No timeout for backups (stuck since September)

I would like to report the following issues:

  1. There is seemingly no timeouts for backups. So an automatic backup was stuck since September
  2. Once canceled, all our users received email digests and password resets aggregated since September.

Here’s the log:

[2019-09-26 03:35:25] pg_dump: creating INDEX "public.idx_tag_users_ix1"
[2019-09-26 03:35:25] pg_dump: creating INDEX "public.idx_tag_users_ix2"
[2019-09-26 03:35:25] pg_dump: creating INDEX "public.idx_topic_id_public_type_deleted_at"
[2019-09-26 03:35:25] pg_dump: creating INDEX "public.idx_topics_front_page"
[2019-09-26 03:35:25] pg_dump: creating INDEX "public.idx_topics_user_id_deleted_at"
[2019-09-26 03:35:25] pg_dump: creating INDEX "public.idx_unique_actions"
[2019-09-26 03:35:25] pg_dump: creating INDEX "public.idx_unique_flags"
[2019-09-26 03:35:25] Finalizing backup...
[2019-09-26 03:35:25] Creating archive: our-community-2019-09-26-033520-v20171214040346.tar.gz
[2019-09-26 03:35:25] Making sure archive does not already exist...
[2019-09-26 03:35:25] pg_dump: creating INDEX "public.idx_unique_post_uploads"
[2020-01-24 16:02:39] Backup process was cancelled!
[2020-01-24 16:02:39] Notifying 'system' of the end of the backup...
4 Likes

While this isn’t great, do you have any idea why your backup took so long? Is your database huge?

1 Like

No it’s small, .dump files from Postgres were 112 MB.

How was your server installed? Where is it deployed?

1 Like

This is very weird. There’s a stray log message from “pg_dump” after the “Finalizing backup…” message.

Also, I’m not sure why the system didn’t send emails anymore. Sidekiq should already be unpaused when “Finalizing backup…” appears in the logs.

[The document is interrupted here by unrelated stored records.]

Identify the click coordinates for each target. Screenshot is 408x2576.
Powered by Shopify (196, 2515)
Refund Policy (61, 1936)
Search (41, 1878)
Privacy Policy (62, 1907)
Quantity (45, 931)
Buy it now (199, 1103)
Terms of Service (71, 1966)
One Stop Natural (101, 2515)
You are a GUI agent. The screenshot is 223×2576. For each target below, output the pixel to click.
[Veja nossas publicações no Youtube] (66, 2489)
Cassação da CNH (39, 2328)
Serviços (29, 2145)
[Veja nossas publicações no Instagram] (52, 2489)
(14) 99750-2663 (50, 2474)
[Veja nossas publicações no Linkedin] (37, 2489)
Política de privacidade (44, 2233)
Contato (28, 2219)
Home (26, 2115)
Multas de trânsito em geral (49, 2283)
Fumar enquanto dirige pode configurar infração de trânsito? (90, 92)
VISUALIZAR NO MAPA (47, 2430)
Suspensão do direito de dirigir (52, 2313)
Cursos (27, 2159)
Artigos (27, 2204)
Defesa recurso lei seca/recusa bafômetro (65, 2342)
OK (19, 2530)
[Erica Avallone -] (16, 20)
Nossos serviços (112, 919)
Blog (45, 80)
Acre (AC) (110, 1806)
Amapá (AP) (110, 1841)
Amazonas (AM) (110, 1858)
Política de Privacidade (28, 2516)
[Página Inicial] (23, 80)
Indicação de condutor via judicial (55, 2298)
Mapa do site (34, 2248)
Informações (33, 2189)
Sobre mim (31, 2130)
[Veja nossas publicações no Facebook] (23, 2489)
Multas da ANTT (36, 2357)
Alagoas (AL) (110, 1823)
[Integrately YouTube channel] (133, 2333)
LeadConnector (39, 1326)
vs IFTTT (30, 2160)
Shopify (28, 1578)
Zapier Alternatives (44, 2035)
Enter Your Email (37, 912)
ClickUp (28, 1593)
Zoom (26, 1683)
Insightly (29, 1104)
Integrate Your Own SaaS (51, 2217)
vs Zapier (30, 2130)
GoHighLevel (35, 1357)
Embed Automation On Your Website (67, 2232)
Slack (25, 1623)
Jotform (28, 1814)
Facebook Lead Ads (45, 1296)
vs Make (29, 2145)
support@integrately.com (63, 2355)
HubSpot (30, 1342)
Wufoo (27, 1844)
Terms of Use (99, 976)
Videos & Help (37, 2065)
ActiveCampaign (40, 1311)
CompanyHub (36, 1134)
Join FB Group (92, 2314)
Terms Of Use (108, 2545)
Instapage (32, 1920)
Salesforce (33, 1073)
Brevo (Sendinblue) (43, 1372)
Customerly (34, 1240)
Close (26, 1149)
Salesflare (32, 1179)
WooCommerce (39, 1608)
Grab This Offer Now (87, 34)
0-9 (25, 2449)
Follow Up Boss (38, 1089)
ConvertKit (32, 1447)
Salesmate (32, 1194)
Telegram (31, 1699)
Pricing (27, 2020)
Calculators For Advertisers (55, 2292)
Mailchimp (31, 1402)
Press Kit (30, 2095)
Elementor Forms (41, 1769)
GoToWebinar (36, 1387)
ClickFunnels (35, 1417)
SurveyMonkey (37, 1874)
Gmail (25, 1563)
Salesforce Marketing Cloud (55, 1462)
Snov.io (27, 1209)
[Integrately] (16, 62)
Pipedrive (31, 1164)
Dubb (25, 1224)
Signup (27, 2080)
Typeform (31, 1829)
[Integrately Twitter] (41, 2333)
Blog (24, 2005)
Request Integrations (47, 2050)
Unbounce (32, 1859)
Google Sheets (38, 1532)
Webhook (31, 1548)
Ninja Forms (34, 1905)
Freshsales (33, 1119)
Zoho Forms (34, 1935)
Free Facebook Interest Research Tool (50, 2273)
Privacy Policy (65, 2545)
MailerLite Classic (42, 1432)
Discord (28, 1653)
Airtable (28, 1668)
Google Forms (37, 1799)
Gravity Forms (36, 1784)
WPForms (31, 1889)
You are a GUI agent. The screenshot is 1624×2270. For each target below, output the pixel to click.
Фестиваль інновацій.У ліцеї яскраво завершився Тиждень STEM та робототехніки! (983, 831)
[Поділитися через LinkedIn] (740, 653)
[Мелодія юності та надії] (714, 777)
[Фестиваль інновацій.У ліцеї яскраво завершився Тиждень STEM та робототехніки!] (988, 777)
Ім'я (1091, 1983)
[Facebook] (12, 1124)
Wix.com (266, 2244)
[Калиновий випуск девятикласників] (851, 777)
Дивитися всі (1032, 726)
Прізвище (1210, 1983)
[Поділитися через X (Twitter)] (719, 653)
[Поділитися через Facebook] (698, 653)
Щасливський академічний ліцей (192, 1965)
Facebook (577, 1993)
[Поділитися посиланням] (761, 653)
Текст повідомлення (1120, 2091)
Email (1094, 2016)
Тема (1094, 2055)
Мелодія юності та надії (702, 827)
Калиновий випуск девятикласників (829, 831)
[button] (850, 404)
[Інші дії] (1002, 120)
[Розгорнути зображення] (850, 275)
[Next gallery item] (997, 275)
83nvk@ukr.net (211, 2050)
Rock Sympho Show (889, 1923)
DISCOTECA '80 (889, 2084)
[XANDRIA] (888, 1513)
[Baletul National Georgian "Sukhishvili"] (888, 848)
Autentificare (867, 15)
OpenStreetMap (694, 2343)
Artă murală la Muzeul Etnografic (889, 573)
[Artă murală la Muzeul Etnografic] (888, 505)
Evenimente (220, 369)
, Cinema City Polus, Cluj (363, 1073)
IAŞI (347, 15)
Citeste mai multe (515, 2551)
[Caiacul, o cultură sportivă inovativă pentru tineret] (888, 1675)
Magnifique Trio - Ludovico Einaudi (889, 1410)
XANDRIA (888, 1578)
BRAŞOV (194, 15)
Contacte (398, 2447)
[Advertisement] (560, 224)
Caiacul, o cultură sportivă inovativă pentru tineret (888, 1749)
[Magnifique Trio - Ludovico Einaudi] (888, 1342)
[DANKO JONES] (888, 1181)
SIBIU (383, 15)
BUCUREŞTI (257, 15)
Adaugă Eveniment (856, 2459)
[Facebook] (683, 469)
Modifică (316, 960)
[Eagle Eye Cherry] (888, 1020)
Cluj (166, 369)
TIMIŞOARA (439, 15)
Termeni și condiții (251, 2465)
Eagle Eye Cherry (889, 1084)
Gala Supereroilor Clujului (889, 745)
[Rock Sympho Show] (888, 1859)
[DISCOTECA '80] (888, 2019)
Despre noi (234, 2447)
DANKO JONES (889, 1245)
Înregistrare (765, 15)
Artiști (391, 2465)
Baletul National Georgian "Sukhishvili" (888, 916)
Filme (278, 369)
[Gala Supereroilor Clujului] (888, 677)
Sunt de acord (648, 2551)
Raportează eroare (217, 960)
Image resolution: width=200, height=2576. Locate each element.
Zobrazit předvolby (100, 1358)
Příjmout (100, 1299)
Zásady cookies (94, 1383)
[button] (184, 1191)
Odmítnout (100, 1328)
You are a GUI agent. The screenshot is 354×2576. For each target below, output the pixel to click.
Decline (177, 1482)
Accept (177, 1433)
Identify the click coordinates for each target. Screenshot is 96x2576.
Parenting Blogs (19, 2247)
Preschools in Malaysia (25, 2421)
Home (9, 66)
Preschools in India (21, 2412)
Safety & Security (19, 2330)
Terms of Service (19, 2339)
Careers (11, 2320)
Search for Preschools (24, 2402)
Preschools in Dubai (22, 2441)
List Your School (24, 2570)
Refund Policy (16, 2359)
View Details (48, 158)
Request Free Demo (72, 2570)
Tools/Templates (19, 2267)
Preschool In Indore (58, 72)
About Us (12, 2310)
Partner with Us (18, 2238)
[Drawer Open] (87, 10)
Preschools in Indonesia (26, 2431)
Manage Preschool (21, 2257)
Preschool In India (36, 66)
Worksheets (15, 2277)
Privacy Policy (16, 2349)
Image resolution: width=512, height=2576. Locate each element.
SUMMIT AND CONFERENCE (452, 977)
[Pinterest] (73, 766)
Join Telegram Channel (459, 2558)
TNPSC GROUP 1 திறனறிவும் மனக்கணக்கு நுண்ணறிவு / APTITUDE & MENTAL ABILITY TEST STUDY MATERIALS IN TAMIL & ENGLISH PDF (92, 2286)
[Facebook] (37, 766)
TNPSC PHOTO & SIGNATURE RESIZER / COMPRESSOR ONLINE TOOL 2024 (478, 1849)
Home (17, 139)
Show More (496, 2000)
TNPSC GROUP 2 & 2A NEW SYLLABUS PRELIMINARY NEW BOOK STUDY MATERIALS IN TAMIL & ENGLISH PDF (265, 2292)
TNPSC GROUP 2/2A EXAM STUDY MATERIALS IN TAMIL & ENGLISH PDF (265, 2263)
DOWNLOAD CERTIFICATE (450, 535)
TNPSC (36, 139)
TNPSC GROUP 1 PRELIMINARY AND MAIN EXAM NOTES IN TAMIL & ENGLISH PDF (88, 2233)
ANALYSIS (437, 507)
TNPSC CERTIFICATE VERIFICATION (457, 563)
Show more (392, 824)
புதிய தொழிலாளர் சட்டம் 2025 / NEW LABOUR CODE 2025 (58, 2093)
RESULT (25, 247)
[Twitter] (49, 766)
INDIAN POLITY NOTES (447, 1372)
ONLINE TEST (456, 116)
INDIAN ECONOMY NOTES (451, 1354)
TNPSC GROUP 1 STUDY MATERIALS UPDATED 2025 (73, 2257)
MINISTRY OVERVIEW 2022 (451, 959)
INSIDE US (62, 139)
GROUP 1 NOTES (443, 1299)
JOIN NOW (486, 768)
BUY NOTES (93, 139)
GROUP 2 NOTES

https://github.com/discourse/discourse/blob/3b7f5db5ba9d4db23593fe116499f9583fed271f/lib/backup_restore/backuper.rb#L48-L51

What version of Discourse are you using? I assume you didn’t run any upgrades since September, otherwise I’m quite sure that would have stopped the backup. :thinking:

8 Likes

Thanks for reading and responding! I noticed the issue while inspecting an old server, which has now been replaced. I still have access to the old instance.

  • It happened on 1.8
  • The only emails sent were new_version emails. No password resets, no notifications.
  • Logs are often written to and flushed in different threads/processes, so I’m not sure if that can explain the stray pg_dump message… but it’s certainly very suspicious.

I think the actual issue would perhaps also be that there’s no sanity checks when sending out a pile of emails in a queue. What if a password reminder is 3 months old? Should we assume that system time has changed or indeed that emails have failed to send for a considerable duration?

Our new server is now running the latest version of Discourse, but it would of course be a shame if unattended backups once again get stuck. https://community.learningequality.org/

1 Like

Well, that’s extremely old. It wouldn’t surprise me if that version had problems with pausing/unpausing Sidekiq that have been fixed since then.

There are no unattended upgrades in Discourse.

4 Likes

There are no unattended upgrades in Discourse.

That was a typo

I’m quite sure there is no bug in the current version that could be causing a stuck backup and a stalled email queue.

I’m closing this topic. Please flag to reopen if you are experiencing it on the latest version of Discourse and can provide steps to reproduce.

4 Likes